Потом пошли такие же конференции и в других местах, иногда самых неожиданных. Устраивали мы их и у себя в Ереване, и было не хуже, чем в союзных столицах.

Один из первых докладов о своих работах мы сделали на мероприятии другого рода, но зато очень представительном – совместной сессии четырёх академий наук: союзной и трёх закавказских республик. Сессия проходила в Ереване по случаю 40-летия Советской Армении (1960 год). Союзных академиков было, разумеется, маловато, но уж кавказских – хоть пруд пруди. Докладчиками были мы с Володей и Тер-Микаэлян. Мы как раз прекрасно вписывались в общую идеологию мероприятия – дружба народов в действии, три молодых учёных, два местных и славянин, вместе развивают армянскую науку, выводят её на современные рубежи и тому подобное. (А на другой день после доклада я восходил на одну из вершин Арагаца в честь той же годовщины).

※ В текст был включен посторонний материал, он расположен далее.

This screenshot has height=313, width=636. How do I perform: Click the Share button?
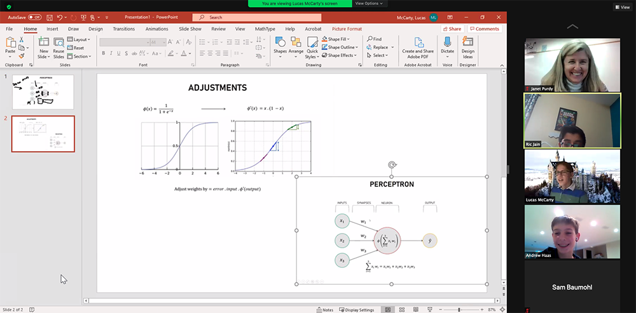coord(452,29)
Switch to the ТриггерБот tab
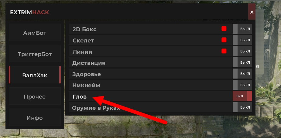 click(35, 54)
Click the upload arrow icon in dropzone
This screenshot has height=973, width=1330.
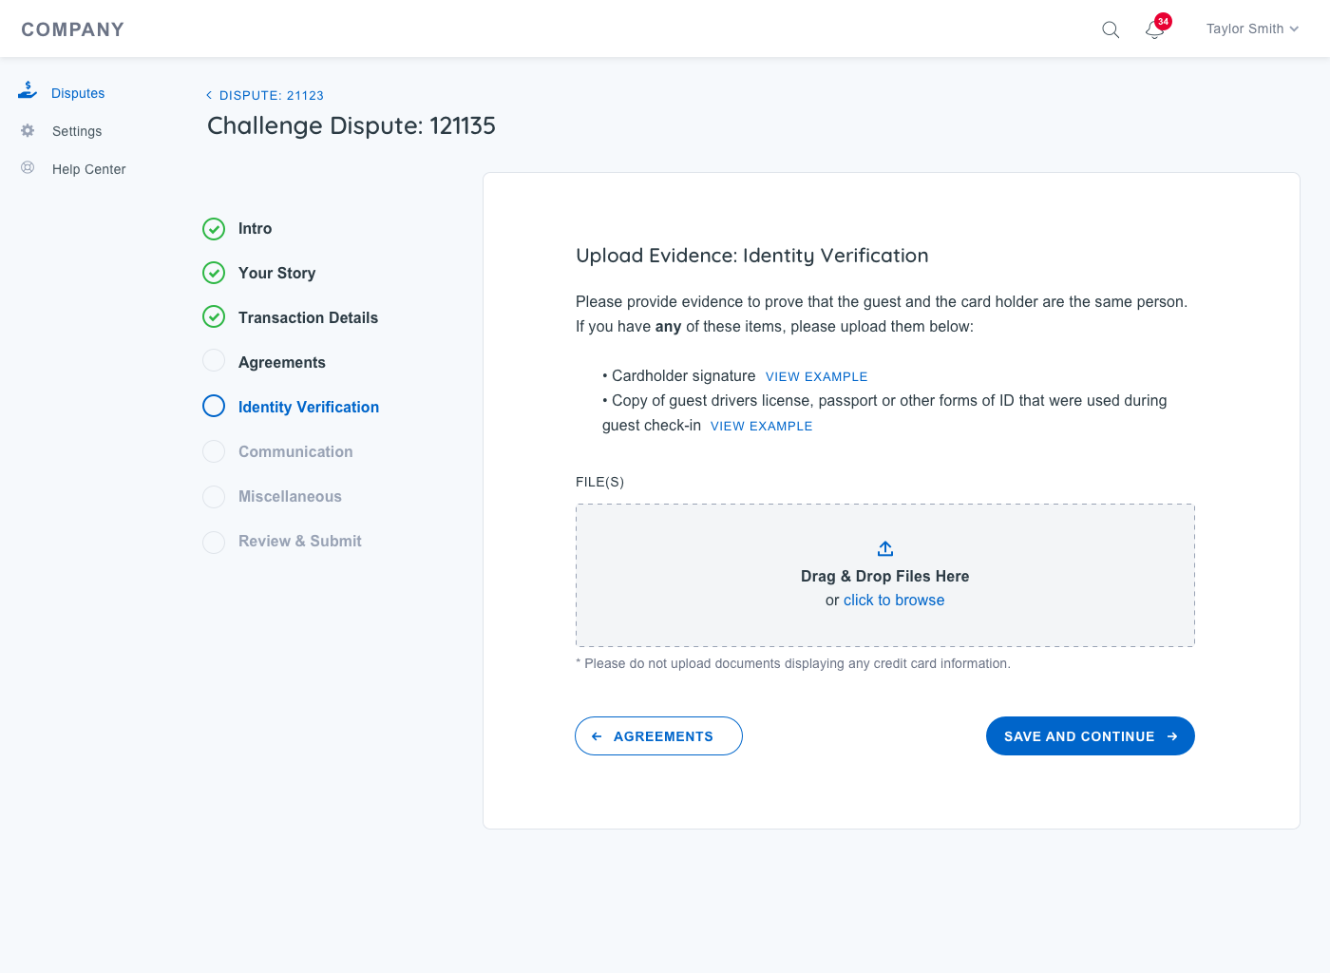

А в каком-то более отдалённом году, когда я снова оказался в Москве, в Ереване прошла вообще шикарная международная конференция по МП, первая в Союзе, я впервые в жизни видел рядом с собой зарубежных – причём западных! – учёных (Хейс и Гарвин из Штатов, Вокуа из Франции и ещё кто-то) и удивлялся, что западные люди такие же, как и мы, что с ними можно говорить и тому подобное. И даже сидеть за большим столом на Клондайке, пить вино, а Лена Падучева прекрасно поёт Галича, причём все они, даже вроде бы те, кто неплохо говорит по-русски, ничего не понимают и требуют каждое слово объяснить (вот как важен, оказывается, историко-культурный тезаурус!).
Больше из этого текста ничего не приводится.